But Carlyle’s mission was not merely to destroy: he shattered error in order that the clogged fountain of truth might once more gush forth. Before eyes long dimmed with gazing on insincerity, he would hold up shining patterns of sincerity; souls groping for guidance, he would stay and comfort by precedents of strength; hearts pursuing false idols, he would chasten by examples of truth. Men talked—and nowhere more pragmatically than in the churches—as if God, after having imparted his behests to a few Hebrews ages ago, had retired into some remote empyrean, and busied himself no more with the affairs of men.

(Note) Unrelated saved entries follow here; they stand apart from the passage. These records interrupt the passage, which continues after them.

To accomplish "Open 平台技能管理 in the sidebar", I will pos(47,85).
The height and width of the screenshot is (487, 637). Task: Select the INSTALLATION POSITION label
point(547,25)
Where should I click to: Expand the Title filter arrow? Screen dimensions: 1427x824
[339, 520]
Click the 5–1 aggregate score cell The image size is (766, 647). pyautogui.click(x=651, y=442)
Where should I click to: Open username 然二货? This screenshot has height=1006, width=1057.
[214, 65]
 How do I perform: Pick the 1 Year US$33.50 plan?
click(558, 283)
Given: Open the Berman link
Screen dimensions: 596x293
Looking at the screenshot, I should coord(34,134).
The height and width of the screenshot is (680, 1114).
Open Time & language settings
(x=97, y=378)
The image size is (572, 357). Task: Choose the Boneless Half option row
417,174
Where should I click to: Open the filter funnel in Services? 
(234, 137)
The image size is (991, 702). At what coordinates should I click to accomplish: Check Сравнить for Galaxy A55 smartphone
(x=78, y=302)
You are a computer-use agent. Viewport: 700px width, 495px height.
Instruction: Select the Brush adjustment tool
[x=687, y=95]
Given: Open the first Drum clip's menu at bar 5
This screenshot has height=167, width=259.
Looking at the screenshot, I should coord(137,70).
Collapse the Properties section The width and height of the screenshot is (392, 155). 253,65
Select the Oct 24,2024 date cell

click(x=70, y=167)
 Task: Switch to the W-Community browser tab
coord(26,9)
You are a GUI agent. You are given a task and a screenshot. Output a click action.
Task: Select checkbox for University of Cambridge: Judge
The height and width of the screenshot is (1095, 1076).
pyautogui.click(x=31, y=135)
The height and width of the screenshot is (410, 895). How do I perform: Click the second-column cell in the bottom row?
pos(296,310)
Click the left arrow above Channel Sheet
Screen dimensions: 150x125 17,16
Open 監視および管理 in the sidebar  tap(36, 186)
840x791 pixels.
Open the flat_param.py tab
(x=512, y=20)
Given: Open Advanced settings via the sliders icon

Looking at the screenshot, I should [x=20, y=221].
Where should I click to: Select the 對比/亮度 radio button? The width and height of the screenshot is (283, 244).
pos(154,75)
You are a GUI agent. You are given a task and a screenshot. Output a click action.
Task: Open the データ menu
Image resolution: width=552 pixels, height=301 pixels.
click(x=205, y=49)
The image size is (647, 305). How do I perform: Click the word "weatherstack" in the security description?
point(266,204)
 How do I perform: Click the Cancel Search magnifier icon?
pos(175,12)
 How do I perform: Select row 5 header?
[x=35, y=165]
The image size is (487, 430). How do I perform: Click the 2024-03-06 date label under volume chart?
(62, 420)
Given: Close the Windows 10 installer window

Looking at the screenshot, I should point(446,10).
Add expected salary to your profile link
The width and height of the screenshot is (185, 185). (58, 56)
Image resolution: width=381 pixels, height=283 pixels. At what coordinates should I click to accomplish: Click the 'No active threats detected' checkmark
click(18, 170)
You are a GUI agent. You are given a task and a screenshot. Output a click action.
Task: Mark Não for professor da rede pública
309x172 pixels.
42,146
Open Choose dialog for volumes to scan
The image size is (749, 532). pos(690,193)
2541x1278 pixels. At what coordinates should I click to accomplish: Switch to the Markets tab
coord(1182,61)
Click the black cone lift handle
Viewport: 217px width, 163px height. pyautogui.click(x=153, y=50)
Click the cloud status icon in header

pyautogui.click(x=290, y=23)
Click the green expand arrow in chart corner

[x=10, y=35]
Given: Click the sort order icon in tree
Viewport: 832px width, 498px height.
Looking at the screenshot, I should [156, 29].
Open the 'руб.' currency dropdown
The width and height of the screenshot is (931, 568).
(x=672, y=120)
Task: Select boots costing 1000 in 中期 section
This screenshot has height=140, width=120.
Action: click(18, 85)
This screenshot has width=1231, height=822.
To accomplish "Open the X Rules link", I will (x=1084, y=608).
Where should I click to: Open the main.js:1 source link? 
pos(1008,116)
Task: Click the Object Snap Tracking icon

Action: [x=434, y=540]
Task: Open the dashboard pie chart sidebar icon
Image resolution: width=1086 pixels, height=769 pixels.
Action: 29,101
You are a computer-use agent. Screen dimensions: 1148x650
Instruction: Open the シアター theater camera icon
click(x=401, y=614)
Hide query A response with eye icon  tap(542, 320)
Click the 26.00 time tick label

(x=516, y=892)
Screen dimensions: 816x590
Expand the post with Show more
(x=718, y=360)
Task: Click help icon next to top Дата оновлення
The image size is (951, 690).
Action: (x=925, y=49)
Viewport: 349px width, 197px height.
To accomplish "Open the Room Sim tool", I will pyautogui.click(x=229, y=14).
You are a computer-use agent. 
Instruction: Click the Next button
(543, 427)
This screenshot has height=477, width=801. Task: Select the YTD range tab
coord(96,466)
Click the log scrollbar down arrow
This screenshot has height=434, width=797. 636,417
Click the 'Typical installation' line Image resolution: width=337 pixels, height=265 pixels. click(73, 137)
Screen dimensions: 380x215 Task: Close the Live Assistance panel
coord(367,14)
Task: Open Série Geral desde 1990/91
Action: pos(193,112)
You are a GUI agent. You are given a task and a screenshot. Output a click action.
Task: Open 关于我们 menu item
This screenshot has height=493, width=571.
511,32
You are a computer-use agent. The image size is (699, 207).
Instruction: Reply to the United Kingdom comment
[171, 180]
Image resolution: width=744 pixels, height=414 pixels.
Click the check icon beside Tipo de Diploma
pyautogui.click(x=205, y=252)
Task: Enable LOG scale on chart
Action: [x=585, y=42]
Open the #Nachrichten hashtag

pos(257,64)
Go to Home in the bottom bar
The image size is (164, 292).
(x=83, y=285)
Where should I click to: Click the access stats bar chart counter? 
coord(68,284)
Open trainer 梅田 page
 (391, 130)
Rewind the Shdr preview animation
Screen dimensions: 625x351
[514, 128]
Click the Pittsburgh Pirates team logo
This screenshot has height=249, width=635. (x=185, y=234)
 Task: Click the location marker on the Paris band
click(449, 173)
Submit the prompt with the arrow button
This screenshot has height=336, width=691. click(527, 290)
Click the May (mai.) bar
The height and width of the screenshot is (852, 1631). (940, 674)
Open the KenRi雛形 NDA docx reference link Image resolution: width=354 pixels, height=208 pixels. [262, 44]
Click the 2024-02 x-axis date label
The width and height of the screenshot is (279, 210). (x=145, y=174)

But to Carlyle the immanence of God was an ever-present reality, manifesting itself throughout all history and in every individual conscience, but nowise more clearly than in the careers of great men.
Thus he made it his business to set before his contemporaries models worthy of veneration, for he recognized that worship is a primary moral need. “Great men,” he says, “are the inspired (speaking and acting) Texts of that divine Book of Revelations, whereof a Chapter is completed from epoch to epoch, and by some named History.” In this spirit he introduced Goethe, the latest of the heroes, to English readers, as the man who, from amid chaos similar to that which bewildered them, had climbed to a position where life could be lived nobly, rationally, well. “Close your Byron, open your Goethe,” was his advice to those in whom Byron’s mingled defiance and sentimentality found an echo. He showed in Cromwell how religious zeal is something very different from a phantom faith. He laid bare the truth in Mahomet. He made Luther live again. And all to the end that he might convince his dazed contemporaries that in no age, if we look deeply, shall we look in vain for concrete, living examples of those qualities which are indispensable to right action; that salvation—the purging of the character—is won by exercising virtues, and not by conforming to a stereotyped routine; that the authority of conscience is a present fact, not a mere mechanism which God wound up and gave to the Hebrews, and has been transmitted in poor repair by them to us. As an antidote to sterilizing doubt, Carlyle prescribed the simple remedy which sums up the wisdom of all the sages: “Do the Duty which lies nearest thee, which thou knowest to be a Duty! Thy second Duty will already have become clearer.” In this fashion did Carlyle discharge his mission as a moral regenerator. We live as individuals, and to the individual conscience he made his appeal, caring little for the organization of principles into institutions. Rather, like every individualist, did he incline to deprecate the numbing effect of institutions. Let each unit be righteous, in order that whatever the collective units shall establish may be righteous too.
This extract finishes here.